__What you will do__: Send back all the data below, exactly as given.
======== Records for this task ========
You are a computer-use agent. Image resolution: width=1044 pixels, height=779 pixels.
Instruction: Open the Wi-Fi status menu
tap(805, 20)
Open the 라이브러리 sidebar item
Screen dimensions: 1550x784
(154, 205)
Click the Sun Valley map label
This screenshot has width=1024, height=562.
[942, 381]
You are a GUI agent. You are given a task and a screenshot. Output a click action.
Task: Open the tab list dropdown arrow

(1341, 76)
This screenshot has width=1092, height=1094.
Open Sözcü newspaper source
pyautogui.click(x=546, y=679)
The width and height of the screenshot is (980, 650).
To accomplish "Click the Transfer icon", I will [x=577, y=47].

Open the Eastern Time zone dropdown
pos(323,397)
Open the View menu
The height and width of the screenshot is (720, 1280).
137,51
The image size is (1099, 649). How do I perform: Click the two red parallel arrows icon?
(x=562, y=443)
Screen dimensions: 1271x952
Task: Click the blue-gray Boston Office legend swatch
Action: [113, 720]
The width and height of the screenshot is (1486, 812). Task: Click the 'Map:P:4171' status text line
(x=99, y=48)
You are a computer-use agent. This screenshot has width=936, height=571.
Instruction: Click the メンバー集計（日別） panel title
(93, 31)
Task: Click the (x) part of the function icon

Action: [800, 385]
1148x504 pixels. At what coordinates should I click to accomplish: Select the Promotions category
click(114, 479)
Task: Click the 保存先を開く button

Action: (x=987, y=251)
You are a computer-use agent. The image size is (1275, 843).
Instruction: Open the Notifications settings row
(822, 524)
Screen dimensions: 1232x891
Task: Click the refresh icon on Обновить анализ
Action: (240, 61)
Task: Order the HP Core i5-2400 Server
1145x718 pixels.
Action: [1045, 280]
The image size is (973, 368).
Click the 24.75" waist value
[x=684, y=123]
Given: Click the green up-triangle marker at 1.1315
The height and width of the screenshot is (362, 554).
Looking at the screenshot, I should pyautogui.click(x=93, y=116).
========
__Expected output__:
You are a computer-use agent. Image resolution: width=1044 pixels, height=779 pixels.
Instruction: Open the Wi-Fi status menu
tap(805, 20)
Open the 라이브러리 sidebar item
Screen dimensions: 1550x784
(154, 205)
Click the Sun Valley map label
This screenshot has width=1024, height=562.
[942, 381]
You are a GUI agent. You are given a task and a screenshot. Output a click action.
Task: Open the tab list dropdown arrow

(1341, 76)
This screenshot has width=1092, height=1094.
Open Sözcü newspaper source
pyautogui.click(x=546, y=679)
The width and height of the screenshot is (980, 650).
To accomplish "Click the Transfer icon", I will [x=577, y=47].

Open the Eastern Time zone dropdown
pos(323,397)
Open the View menu
The height and width of the screenshot is (720, 1280).
137,51
The image size is (1099, 649). How do I perform: Click the two red parallel arrows icon?
(x=562, y=443)
Screen dimensions: 1271x952
Task: Click the blue-gray Boston Office legend swatch
Action: [113, 720]
The width and height of the screenshot is (1486, 812). Task: Click the 'Map:P:4171' status text line
(x=99, y=48)
You are a computer-use agent. This screenshot has width=936, height=571.
Instruction: Click the メンバー集計（日別） panel title
(93, 31)
Task: Click the (x) part of the function icon

Action: [800, 385]
1148x504 pixels. At what coordinates should I click to accomplish: Select the Promotions category
click(114, 479)
Task: Click the 保存先を開く button

Action: (x=987, y=251)
You are a computer-use agent. The image size is (1275, 843).
Instruction: Open the Notifications settings row
(822, 524)
Screen dimensions: 1232x891
Task: Click the refresh icon on Обновить анализ
Action: (240, 61)
Task: Order the HP Core i5-2400 Server
1145x718 pixels.
Action: [1045, 280]
The image size is (973, 368).
Click the 24.75" waist value
[x=684, y=123]
Given: Click the green up-triangle marker at 1.1315
The height and width of the screenshot is (362, 554).
Looking at the screenshot, I should pyautogui.click(x=93, y=116).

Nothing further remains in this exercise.